Provided passage:
+--

Is Public Opinion Polling Accurate? A Look at Gallup, Then and Now

Many people were shocked by the outcome of the 2016 election. Donald Trump’s win was so unexpected that Americans assumed public opinion pollsters had been equally surprised. Surely at least some of the pre-election polls should have predicted a Trump victory. The notion began circulating that the polls had misread the country. In fact, they hadn’t.

Up to the day of the election, the polls gave Hillary Clinton a three percent lead, which is what she achieved in the final count of the popular vote. However, Trump gained enough electoral votes to beat that slim lead. Furthermore, the election results were within most polls’ margin of error.

Yet doubts remain. A recent Hill-HarrisX poll reported that 52 percent of Americans are doubtful of poll results they hear in the news, 29 percent don’t believe most, but trust some, and 19 percent almost never believe in polls’ accuracy. (If you can believe this poll.)

Despite doubts, studies have shown that well designed polls are accurate. In addition, polls serve an important role: they reflect the voice of the people. Lydia Saad, director of U.S. social research at Gallup, says, “The goal of polling is to amplify the voice of the public. If we ever lost this ability to sample America’s opinions, it’d be surprising how lost we’d feel. We wouldn’t know what people are thinking, and we’ve have to rely on unreliable sources.”

+--

[Word and element location data]
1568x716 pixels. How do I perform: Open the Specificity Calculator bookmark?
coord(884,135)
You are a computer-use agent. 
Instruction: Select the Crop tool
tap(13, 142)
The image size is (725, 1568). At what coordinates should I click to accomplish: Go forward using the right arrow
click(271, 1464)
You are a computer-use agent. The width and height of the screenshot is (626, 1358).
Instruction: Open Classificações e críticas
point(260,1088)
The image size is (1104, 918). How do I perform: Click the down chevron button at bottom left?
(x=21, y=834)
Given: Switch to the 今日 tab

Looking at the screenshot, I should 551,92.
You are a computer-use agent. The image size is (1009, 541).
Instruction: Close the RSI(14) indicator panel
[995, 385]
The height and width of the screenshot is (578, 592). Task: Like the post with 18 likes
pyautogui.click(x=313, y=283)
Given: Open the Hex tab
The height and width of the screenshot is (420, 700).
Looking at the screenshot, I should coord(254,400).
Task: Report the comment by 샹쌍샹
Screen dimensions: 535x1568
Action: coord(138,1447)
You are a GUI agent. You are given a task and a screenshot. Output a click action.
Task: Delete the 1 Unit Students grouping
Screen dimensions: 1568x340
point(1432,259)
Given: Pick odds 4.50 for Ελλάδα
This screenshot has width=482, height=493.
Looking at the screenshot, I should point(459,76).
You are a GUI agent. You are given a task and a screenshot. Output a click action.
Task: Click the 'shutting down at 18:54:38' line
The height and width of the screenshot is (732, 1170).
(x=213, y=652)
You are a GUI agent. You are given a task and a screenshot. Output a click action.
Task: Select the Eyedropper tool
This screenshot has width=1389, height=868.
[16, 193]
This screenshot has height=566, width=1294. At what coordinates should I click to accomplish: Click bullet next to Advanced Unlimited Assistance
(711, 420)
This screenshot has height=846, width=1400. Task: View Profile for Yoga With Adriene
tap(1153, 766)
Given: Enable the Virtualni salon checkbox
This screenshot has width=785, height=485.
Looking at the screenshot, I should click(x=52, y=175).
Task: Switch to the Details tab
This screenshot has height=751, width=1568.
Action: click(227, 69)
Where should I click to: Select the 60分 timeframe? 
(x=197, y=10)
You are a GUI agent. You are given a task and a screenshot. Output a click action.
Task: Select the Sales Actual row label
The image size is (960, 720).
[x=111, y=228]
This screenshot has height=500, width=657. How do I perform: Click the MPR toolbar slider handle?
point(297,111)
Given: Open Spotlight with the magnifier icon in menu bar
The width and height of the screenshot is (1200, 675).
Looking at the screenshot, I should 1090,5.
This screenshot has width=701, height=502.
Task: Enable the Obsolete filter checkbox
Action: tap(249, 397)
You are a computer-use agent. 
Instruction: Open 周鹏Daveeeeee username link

+--

Task details: In the passage on public opinion polling, what lead did the polls give Hillary Clinton up to the day of the election?

Correct response: A three percent lead.